Énoncé de la tâche 1:
Recopiez telles quelles les lignes de la liste, depuis la première jusqu'à celle qui contient « pyautogui.click(x=288, y=59) », celle-ci comprise.

---------------

Analyses d'ouvrages
2022 - Agir pour l'égalité. Questions de genre en bibliothèque
Agir pour l’égalité. Questions de genre en bibliothèque, sous la direction de Florence Salanouve. Villeurbanne : Les Presses de l’Enssib, 2021. (La Boîte à Outils #50). ISBN 978-2-37546-138-9. 22 euros ; PDF : 12.99 euros.
Si un sujet est prédominant dans la société actuelle, ce sont bien les questions du genre et de l’égalité homme-femme : presse, magazines, livres et publications diverses, reportages ou réseaux sociaux s’en emparent avec une certaine avidité. Cet intérêt qui ne se dément pas sur la durée correspond à un réel besoin d’apprendre, de comprendre et de trouver des solutions d’amélioration à ce sujet sensible. C’est donc tout à l’honneur de la collection Boîte à outils des Presses de l’Enssib de le mettre en exergue par rapport aux bibliothèques. En effet, beaucoup de questions ou de constats sont posés quand on parle de genre en bibliothèque : pourquoi une profession autant féminisée ? pourquoi les études attirent-elles peu d’hommes, sauf en ce qui concerne le diplôme de conservateur/trice ? pourquoi autant de stéréotypes autour de la figure du/de la bibliothécaire ?

---------------

Énoncé de la tâche 2:
Pour chaque affirmation, dites si elle concorde avec le compte rendu sur les questions de genre en bibliothèque, en répondant oui ou non et en citant à l'identique les mots décisifs du compte rendu. (a) L'ouvrage a été publié sous la direction de Florence Salanouve. (b) La version PDF de l'ouvrage coûte 22 euros. (c) L'ouvrage paraît dans la collection Boîte à outils des Presses de l'Enssib.

Données fournies:
---------------

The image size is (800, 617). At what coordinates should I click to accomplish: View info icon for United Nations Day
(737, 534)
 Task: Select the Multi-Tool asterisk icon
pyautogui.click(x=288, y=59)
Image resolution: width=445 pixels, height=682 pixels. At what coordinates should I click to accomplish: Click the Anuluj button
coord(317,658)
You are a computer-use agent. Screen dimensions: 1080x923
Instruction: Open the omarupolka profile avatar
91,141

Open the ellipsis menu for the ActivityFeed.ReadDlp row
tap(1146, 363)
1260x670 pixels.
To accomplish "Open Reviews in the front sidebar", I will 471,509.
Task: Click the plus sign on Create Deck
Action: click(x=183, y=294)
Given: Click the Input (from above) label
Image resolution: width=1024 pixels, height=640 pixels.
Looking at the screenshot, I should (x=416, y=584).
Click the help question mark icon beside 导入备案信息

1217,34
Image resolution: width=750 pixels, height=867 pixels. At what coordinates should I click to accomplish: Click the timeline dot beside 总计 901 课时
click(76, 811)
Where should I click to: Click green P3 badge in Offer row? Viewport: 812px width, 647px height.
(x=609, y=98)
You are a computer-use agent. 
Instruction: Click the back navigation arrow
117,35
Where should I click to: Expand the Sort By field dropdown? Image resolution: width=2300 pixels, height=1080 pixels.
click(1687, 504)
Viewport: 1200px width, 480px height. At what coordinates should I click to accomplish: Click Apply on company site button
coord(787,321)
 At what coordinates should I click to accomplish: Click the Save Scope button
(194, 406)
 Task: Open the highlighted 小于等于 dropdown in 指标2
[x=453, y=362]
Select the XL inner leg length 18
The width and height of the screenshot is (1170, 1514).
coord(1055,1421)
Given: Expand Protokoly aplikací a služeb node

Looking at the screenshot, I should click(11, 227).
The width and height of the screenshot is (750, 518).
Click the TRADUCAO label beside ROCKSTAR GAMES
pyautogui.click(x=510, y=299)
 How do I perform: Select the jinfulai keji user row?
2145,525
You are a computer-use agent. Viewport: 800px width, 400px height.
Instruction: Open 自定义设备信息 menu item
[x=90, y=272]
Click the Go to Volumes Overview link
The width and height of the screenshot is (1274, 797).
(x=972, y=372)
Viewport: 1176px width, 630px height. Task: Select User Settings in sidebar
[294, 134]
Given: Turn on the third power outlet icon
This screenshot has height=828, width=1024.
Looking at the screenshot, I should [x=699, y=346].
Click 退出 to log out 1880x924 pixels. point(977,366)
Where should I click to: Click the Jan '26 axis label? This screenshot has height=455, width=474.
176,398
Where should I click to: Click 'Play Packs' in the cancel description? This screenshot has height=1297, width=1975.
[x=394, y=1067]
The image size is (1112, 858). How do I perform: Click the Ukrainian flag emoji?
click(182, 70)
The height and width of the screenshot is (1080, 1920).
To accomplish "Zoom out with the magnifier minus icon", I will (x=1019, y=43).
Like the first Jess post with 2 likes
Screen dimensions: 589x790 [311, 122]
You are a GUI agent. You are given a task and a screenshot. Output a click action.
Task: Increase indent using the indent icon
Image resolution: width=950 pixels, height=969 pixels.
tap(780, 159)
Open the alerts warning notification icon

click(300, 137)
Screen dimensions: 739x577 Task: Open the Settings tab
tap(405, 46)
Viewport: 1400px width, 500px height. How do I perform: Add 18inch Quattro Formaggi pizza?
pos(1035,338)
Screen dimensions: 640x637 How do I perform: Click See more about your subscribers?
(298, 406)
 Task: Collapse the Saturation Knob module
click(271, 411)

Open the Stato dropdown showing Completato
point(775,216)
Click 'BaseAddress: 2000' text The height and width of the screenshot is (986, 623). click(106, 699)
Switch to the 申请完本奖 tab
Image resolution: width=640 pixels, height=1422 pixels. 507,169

---------------

Réponse complète 1:
The image size is (800, 617). At what coordinates should I click to accomplish: View info icon for United Nations Day
(737, 534)
 Task: Select the Multi-Tool asterisk icon
pyautogui.click(x=288, y=59)

Réponse complète 2:
(a) Oui : « sous la direction de Florence Salanouve ».
(b) Non : « 22 euros ; PDF : 12.99 euros ».
(c) Oui : « la collection Boîte à outils des Presses de l’Enssib ».